Begin
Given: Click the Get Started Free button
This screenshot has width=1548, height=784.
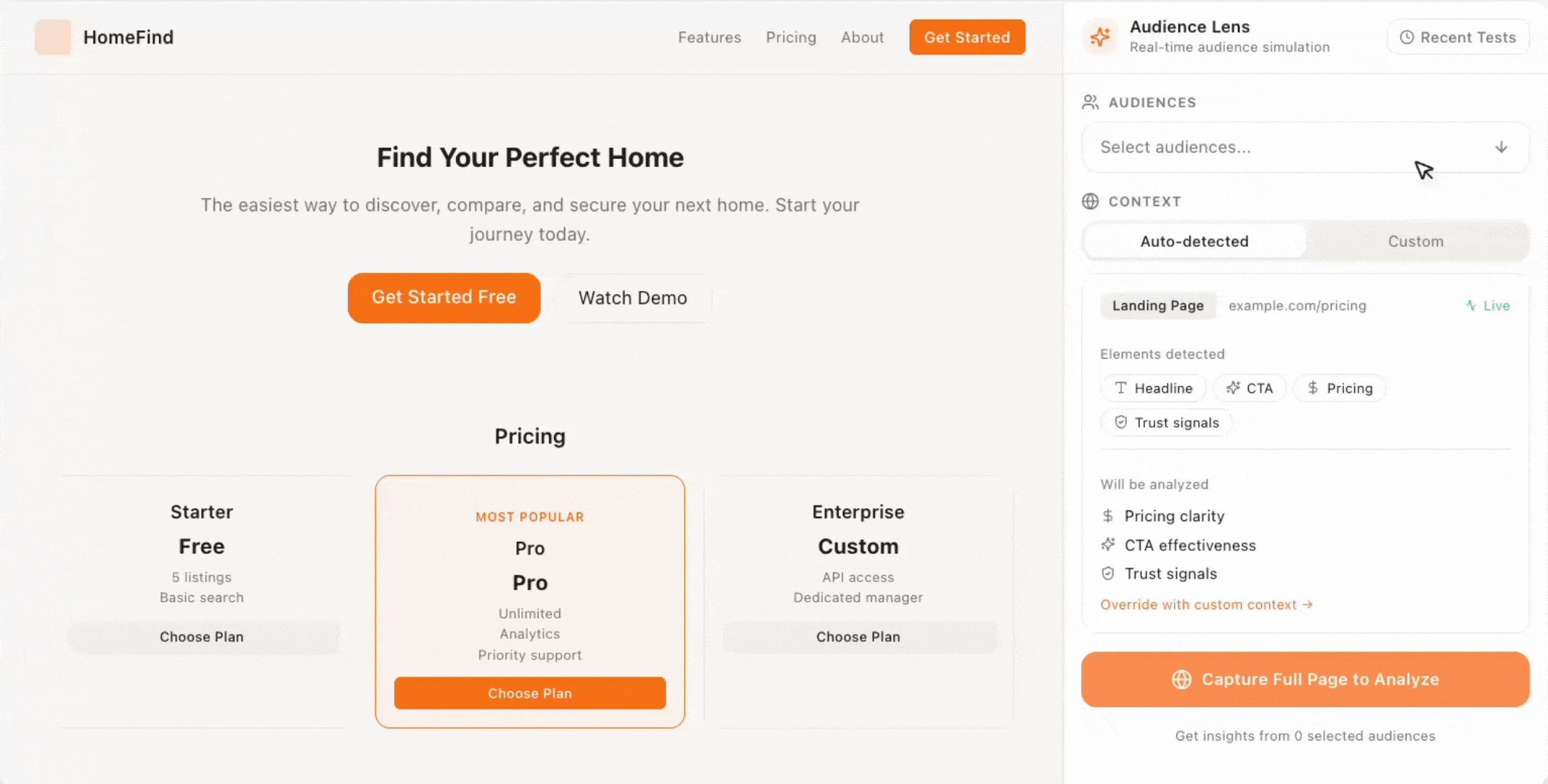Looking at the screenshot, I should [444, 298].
End
Begin
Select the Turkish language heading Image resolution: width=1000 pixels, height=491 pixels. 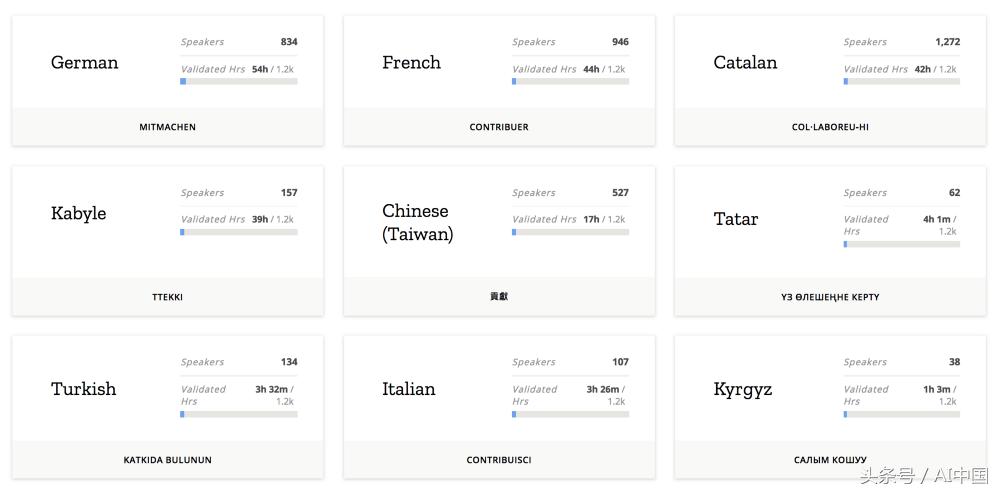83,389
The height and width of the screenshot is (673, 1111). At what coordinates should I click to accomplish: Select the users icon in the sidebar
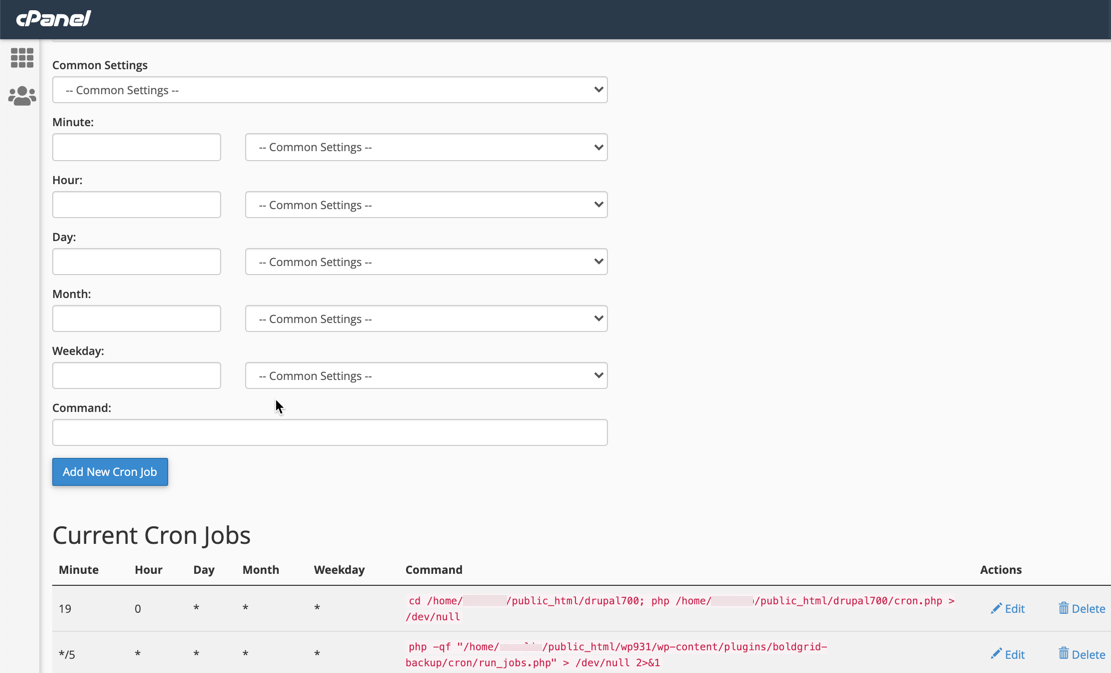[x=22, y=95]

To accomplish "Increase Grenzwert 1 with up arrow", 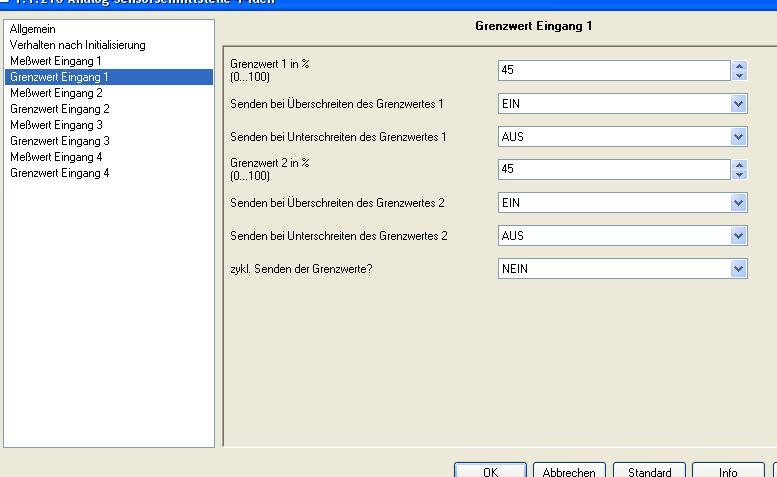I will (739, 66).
End
■ Objective ■
In the listing, change "Get Started Free" to "Start Free Trial" and leave everything else unchanged. Give only the lines from the line with "Given: Click the Get Started Free button" up to and including the line with "Looking at the", and leave out the pictures.

■ Full response ■
Given: Click the Start Free Trial button
This screenshot has width=1548, height=784.
Looking at the screenshot, I should [444, 298].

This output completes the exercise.